About two years ago I set up two Parity archive nodes on custom-built Linux boxes with internal 4TB SSD hard drives (don’t ask – I have a reason). Currently, they are both at 94% full with about 220 GB of free space, and I’m looking for any ideas of where to go from here.

Is anyone out there running Parity archive nodes? Are you anticipating it outgrowing a 4TB drive? Are you running the nodes locally? Are you running them on a datacenter? How much is it costing you? I can’t find an internal SSD any larger than 4TB – is an internal drive needed? I’m pretty sure an SSD is needed - is that still true?

Any help or advice from people running archive nodes would be appreciated. I’ll collect together and write up a Medium post if I get some useful information.

richardpringle · February 18, 2020, 6:25pm

Hey @tjayrush, I’m interested in hearing more about your use case and why you require a full archive node. As far as SSDs go, I’m running a couple non-archiving nodes with several days with of history before pruning and they require SSDs just to keep in sync. I’m running the nodes in the cloud though and it cost a fortune.

I think what most people are doing that have “archival” use cases is indexing the new data as it comes in into a database. There are several different strategies on that front.

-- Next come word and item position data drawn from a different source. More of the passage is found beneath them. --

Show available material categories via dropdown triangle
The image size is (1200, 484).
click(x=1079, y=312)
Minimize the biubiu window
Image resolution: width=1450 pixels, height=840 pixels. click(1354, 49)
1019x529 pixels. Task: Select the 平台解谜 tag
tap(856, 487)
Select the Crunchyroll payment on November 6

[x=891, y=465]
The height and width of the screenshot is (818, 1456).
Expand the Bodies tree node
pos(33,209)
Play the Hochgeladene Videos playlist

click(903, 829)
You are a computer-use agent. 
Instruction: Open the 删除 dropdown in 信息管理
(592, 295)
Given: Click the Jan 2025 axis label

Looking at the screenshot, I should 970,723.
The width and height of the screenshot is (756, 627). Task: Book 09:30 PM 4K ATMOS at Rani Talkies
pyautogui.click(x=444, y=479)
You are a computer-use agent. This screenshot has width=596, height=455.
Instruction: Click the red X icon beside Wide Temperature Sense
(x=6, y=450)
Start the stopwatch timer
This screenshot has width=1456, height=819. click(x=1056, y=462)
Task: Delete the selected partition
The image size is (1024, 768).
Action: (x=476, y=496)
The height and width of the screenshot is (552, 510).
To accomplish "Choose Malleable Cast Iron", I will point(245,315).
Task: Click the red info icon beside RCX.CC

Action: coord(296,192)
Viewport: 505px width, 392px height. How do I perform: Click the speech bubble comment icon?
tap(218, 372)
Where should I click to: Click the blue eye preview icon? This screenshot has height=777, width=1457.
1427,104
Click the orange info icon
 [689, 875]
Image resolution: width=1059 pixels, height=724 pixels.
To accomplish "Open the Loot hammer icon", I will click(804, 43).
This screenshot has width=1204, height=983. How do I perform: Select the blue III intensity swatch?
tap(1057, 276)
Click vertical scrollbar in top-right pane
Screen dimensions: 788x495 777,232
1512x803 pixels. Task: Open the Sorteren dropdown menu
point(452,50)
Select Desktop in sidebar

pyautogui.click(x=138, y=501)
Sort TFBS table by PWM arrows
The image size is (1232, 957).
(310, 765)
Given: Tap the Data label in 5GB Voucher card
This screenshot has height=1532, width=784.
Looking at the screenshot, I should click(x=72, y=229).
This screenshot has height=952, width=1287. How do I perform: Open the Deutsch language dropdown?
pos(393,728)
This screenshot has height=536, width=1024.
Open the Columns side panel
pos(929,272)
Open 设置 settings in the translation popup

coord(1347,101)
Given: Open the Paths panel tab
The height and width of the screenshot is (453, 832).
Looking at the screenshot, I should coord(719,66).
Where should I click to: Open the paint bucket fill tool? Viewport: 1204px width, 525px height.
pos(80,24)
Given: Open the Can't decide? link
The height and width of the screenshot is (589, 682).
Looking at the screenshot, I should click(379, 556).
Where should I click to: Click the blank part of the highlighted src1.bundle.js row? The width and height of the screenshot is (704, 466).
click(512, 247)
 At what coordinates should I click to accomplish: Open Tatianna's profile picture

If you could share a little more about your use case (the queries you are running, not necessarily why you are running them), then I might be able to help.

tjayrush · February 25, 2020, 4:20pm

I solved my issue with the SSD disc size. I added a second 4TB drive to each node (I now have two nodes with 8TB drives each). The person who set it up for me used Raid 0. Works well.

As far as why I’m running an archive node, it’s a long story. I’m trying to understand what would be needed to make a single user’s data fully available to them without a third party involved at all – in other words – any user should be able to get any data they want from ONLY the node. I don’t technically need an archive node (but I do need a --tracing node). I used the historical balances/data state to ‘debug’ my work. Without an archive node, if there’s a bug somewhere in my code (which scans accounts for a list of historical transactions), I can’t really tell where the error is unless I ‘reconcile’ at the end of each transaction. Once my code works, I really don’t need the archive node.

The project is called TrueBlocks (http://trueblocks.io).